What the task asks. Copy every line from the records below that carries the word "computer".

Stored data
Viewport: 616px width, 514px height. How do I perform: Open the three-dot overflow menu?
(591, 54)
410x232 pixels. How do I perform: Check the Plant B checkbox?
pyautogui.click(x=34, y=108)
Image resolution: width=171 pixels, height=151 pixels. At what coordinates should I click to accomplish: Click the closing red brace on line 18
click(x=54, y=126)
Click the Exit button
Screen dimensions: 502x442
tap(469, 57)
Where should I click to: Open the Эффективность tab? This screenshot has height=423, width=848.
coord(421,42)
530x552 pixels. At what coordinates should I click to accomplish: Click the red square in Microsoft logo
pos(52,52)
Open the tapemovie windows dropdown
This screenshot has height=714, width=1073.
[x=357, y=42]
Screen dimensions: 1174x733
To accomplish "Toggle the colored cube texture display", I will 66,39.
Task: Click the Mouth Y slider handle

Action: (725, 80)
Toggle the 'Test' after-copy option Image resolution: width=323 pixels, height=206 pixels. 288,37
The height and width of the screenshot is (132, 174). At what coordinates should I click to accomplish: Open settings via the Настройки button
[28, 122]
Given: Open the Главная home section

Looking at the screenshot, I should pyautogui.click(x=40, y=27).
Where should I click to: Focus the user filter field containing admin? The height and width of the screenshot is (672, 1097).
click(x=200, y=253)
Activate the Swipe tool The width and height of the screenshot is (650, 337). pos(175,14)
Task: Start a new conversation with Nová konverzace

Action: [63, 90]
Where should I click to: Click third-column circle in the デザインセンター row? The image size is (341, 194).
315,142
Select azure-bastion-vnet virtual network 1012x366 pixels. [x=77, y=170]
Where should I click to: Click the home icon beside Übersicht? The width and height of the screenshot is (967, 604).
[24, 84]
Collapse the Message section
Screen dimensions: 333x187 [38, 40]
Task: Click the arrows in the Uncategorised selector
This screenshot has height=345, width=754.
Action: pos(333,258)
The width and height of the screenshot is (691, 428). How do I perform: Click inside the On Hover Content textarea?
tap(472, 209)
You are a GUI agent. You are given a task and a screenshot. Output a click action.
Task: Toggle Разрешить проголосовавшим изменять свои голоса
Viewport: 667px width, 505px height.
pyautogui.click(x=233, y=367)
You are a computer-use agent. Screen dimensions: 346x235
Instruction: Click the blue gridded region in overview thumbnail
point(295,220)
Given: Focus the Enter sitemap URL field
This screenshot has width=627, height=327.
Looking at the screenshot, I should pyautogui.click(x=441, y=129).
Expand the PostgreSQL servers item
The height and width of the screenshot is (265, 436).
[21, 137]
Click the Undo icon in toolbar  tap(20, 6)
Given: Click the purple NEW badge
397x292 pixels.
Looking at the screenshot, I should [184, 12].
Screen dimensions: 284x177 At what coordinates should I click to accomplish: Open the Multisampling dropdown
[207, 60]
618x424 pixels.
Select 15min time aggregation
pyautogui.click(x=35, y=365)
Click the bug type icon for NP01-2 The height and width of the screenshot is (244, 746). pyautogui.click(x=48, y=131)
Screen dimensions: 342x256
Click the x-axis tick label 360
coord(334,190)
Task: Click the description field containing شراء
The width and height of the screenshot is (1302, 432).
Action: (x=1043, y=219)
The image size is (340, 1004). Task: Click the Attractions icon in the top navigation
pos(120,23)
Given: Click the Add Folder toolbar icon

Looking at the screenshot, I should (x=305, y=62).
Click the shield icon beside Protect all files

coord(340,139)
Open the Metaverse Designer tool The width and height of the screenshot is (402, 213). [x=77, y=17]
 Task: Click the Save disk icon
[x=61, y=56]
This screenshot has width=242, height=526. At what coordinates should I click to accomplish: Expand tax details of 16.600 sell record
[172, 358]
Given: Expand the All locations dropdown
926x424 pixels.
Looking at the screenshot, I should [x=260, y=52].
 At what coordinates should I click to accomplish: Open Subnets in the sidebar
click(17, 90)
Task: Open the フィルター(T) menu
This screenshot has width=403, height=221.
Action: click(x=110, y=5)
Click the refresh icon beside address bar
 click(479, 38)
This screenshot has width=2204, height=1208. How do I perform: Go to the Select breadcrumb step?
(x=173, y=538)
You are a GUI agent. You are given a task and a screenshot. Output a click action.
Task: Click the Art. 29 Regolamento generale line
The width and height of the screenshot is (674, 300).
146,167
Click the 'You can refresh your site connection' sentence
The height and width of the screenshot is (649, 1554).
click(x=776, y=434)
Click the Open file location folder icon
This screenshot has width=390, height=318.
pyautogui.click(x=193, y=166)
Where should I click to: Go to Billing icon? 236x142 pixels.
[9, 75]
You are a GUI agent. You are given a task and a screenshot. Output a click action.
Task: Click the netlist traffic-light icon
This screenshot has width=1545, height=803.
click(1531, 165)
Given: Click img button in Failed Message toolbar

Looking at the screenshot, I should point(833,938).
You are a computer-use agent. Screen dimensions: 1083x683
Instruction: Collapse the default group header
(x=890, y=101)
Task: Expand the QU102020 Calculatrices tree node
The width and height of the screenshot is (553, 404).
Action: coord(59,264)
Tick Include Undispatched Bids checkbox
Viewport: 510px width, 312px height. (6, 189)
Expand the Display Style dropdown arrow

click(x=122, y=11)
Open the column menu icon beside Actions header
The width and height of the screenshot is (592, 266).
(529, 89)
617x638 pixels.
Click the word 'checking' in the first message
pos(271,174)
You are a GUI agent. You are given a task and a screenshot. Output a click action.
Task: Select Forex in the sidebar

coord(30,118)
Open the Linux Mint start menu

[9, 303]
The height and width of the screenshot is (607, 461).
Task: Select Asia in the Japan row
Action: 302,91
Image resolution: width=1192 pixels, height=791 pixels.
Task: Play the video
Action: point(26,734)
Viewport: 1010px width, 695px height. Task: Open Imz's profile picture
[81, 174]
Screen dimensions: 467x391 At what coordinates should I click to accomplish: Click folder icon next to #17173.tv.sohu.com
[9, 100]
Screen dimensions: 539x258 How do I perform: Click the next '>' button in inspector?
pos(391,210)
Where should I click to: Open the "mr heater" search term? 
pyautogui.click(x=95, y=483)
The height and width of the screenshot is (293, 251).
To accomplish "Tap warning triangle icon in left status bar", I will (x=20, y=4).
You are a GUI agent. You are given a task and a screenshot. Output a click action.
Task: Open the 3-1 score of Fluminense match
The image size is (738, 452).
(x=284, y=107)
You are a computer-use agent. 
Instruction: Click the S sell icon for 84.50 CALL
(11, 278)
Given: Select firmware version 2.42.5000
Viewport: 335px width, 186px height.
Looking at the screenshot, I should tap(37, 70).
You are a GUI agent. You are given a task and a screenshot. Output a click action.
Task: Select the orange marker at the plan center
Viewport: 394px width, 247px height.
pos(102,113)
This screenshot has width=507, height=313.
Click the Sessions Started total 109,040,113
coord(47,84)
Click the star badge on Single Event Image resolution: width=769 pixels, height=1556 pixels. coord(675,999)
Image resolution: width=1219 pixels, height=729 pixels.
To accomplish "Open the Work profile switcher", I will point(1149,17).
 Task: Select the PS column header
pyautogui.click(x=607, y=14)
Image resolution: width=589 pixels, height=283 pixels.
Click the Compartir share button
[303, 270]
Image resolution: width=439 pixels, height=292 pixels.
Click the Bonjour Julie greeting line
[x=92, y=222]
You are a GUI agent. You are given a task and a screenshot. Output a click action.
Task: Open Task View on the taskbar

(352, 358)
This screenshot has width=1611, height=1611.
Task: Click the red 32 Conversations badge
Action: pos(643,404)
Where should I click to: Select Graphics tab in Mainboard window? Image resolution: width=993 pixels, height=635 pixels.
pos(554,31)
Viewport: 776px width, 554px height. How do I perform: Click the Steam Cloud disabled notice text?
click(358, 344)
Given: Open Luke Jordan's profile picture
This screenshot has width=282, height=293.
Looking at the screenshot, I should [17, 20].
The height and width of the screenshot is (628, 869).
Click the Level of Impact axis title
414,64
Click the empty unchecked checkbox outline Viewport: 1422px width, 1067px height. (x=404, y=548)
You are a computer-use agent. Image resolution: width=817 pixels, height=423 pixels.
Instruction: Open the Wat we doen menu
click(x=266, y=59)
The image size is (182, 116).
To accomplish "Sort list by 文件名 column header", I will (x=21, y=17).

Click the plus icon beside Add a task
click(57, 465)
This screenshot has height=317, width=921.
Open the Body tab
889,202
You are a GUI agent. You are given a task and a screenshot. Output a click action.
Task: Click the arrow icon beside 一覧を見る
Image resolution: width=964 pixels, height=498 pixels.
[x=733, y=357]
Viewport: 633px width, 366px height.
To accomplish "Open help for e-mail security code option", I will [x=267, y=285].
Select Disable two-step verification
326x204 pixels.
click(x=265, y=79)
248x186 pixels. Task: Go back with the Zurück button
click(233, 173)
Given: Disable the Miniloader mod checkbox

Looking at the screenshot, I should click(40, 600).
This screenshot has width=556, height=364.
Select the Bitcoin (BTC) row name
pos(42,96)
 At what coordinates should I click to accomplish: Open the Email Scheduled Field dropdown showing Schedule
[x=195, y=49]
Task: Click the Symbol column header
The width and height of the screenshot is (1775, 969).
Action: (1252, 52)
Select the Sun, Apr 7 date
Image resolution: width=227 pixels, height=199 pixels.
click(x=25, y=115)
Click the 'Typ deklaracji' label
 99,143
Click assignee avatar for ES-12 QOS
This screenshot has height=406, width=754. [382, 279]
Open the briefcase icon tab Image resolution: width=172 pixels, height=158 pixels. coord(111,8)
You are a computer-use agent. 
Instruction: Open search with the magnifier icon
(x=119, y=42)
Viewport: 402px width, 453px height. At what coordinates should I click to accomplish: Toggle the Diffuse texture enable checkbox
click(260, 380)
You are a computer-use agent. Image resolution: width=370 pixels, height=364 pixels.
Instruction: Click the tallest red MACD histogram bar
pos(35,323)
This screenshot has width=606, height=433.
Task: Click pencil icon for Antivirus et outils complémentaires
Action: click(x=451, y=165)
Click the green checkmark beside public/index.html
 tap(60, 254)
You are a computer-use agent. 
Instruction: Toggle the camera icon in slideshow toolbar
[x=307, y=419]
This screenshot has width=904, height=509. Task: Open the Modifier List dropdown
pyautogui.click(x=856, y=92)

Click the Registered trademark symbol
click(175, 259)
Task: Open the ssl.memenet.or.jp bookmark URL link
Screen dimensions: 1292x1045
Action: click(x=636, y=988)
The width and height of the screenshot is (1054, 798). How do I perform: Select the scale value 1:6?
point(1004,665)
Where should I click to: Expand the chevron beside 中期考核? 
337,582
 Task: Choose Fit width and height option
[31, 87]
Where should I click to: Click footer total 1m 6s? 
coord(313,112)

Result.
You are a computer-use agent. Screen dimensions: 346x235
You are a computer-use agent. Screen dimensions: 1083x683
You are a computer-use agent. 
You are a computer-use agent. Image resolution: width=817 pixels, height=423 pixels.
You are a computer-use agent. 
You are a computer-use agent. Image resolution: width=370 pixels, height=364 pixels.
You are a computer-use agent. 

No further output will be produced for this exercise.